- **Work to be completed**:
Only the lines from the one containing "INSTALLATEUR (884, 1736)" through the end of the material are to be echoed, each exactly as it appears.

········

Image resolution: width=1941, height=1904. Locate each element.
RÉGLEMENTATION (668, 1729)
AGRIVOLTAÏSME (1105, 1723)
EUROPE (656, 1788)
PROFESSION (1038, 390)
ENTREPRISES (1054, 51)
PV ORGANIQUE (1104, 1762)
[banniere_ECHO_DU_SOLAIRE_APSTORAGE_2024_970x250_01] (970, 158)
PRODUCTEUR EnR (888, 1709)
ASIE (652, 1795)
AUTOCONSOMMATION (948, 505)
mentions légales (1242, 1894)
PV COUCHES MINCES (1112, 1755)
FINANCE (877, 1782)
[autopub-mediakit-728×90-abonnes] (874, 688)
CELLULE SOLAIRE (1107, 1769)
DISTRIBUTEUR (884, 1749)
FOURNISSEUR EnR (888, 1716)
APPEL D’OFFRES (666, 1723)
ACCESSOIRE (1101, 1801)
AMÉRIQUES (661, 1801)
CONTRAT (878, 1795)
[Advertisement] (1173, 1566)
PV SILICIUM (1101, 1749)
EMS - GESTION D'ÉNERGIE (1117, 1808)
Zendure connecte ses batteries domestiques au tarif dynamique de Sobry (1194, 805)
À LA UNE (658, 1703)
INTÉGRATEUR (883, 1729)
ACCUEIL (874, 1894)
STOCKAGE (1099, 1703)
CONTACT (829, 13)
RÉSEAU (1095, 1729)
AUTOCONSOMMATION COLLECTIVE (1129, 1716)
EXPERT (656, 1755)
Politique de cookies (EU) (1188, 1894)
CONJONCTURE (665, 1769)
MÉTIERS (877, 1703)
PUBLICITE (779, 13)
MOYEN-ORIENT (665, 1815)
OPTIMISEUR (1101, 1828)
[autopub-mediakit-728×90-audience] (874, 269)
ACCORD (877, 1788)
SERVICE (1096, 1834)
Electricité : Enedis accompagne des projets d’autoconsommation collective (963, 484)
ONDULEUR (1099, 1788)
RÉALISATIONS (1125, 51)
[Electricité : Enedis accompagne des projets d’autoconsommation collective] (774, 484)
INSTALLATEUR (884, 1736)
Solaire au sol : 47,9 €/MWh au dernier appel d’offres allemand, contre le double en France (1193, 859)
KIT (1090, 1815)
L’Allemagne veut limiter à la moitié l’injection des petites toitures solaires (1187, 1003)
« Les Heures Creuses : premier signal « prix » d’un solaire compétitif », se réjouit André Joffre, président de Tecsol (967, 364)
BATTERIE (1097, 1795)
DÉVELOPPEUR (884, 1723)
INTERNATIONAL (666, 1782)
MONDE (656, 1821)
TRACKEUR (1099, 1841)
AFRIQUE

········

- **Task response**:
INSTALLATEUR (884, 1736)
Solaire au sol : 47,9 €/MWh au dernier appel d’offres allemand, contre le double en France (1193, 859)
KIT (1090, 1815)
L’Allemagne veut limiter à la moitié l’injection des petites toitures solaires (1187, 1003)
« Les Heures Creuses : premier signal « prix » d’un solaire compétitif », se réjouit André Joffre, président de Tecsol (967, 364)
BATTERIE (1097, 1795)
DÉVELOPPEUR (884, 1723)
INTERNATIONAL (666, 1782)
MONDE (656, 1821)
TRACKEUR (1099, 1841)
AFRIQUE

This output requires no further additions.